Thanks a lot, Bob. Thanks, James.
And our final question comes from Vasu Govel from KBW. Please go ahead.
Hi, thank you very much. I think most of my questions were answered I just wanted to get more color, and Bob, you alluded to it a little bit in the last answer, but just as we think, you know, market's obviously worried about macro concerns, so maybe you could help remind us how each of your segments would behave in a recession, where you expect to feel most pressure, you know, where you would see more resiliency, and then also on the margin front, what kind of cost levers you have going into a potential recession.
Yeah, I think if you look at the three segments kind of in order of what might see impact in a meaningful downturn, merchant first, followed by payments, followed by FinTech. Overall, though, we think we proved quite resilient. You know, obviously, even in 2020, which was a very difficult year by all accounts, we managed to, well, flat revenue. row earnings per share double digits of 12%. And so to the earlier comment I made, you know, we have levers to pull. We have investments we can mitigate and manage the overall bottom line.
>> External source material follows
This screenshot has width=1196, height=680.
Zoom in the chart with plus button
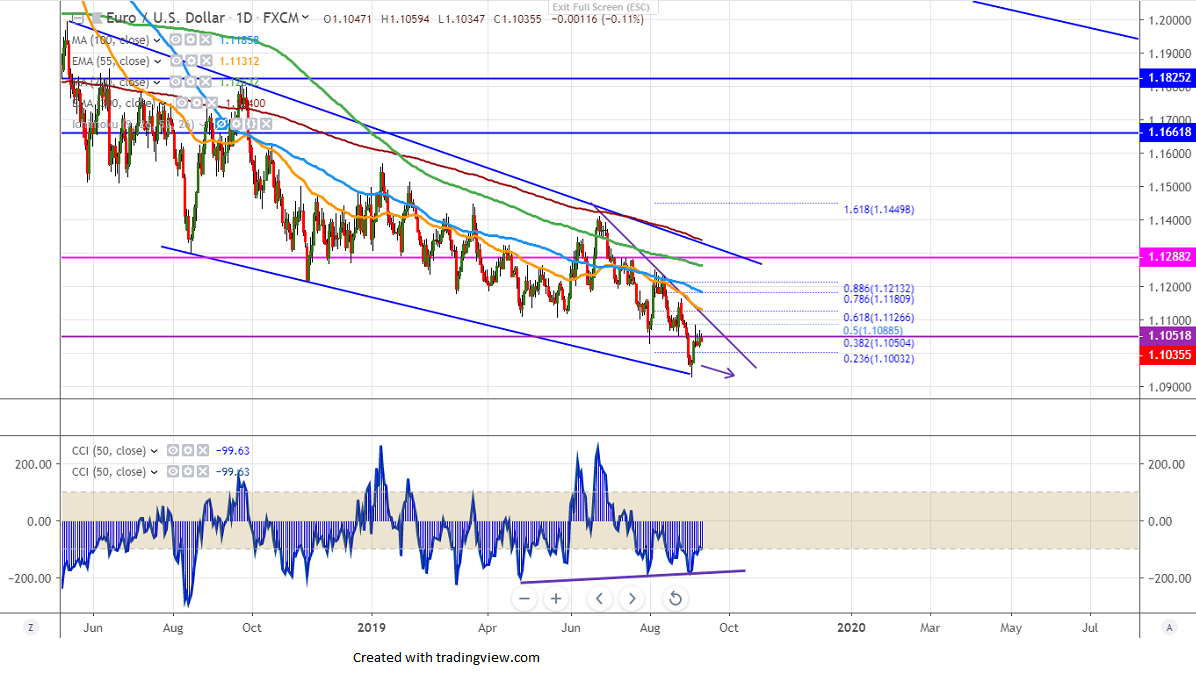[x=556, y=599]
This is the 37th year of double-digit earnings, assuming we deliver on our guidance for the year, which obviously we fully expect to do. That's through lots of different cycles, both good and bad. And so we believe... broadly that will do quite well. If we see a sudden shock, you know, go back to Q2 of 2020, obviously, at the height of the pandemic, everybody took a hit and we sustained quite well overall. So feel good about our opportunities to weather storms.
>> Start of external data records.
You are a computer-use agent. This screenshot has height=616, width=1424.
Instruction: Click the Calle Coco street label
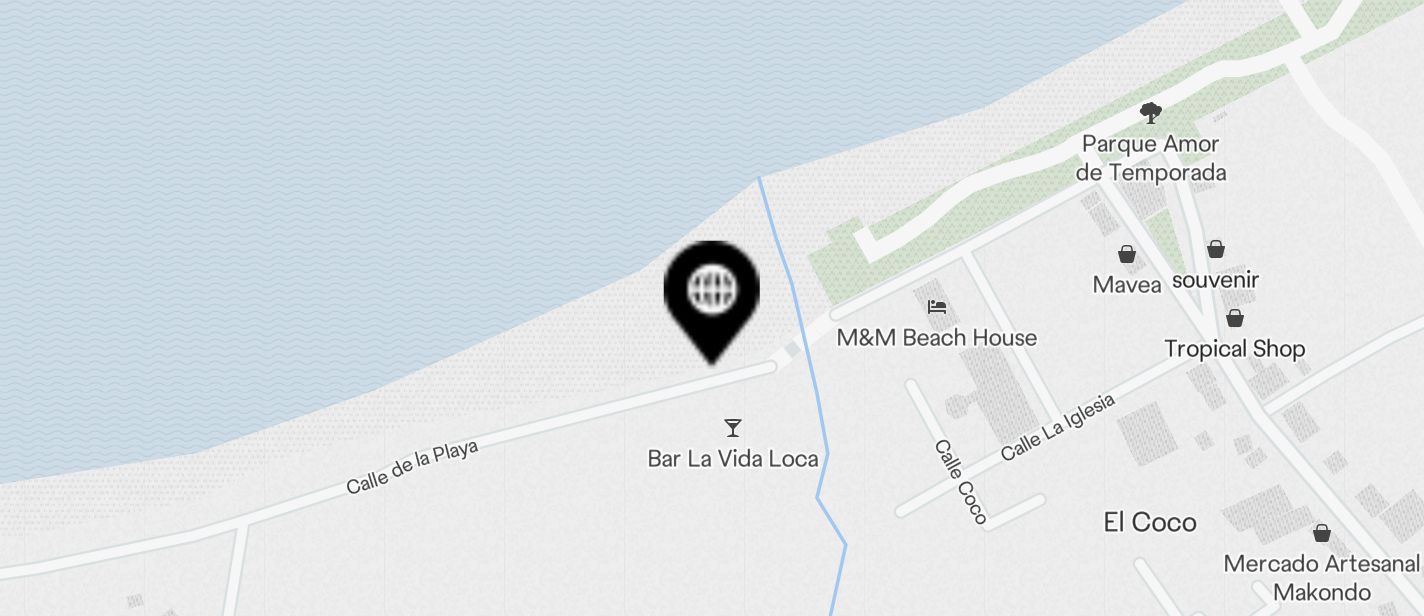pyautogui.click(x=961, y=482)
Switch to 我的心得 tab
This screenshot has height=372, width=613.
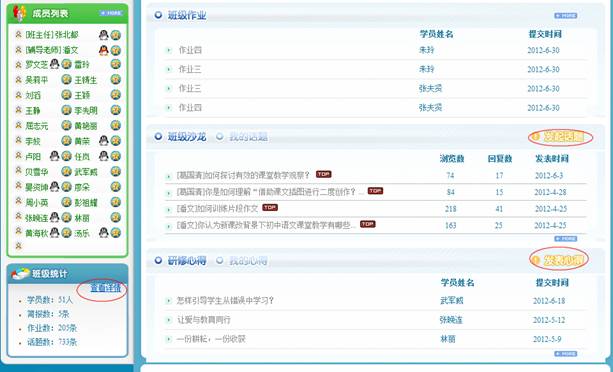248,260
Excellent. And just one quick modeling one on FX. Obviously, FX headwinds are trending a little bit worse. Can you update us on what the expectation on that is for the year?
Yeah, we previously had been expecting about 100 basis points headwind on revenue from FX. That's now up to 200 basis points, clearly driven by Euro and Latin America, largely Argentine peso conversion. But in general, clearly a headwind that everybody's facing.
Thank you very much.
I'd like to thank everyone for their time, and we look forward to talking to you. Appreciate it. Have a great day.
Thank you all for participating in the FISER of 2022 Second Quarter Earnings Conference Call. That concludes today's call. Please disconnect at this time and have a great rest of your day.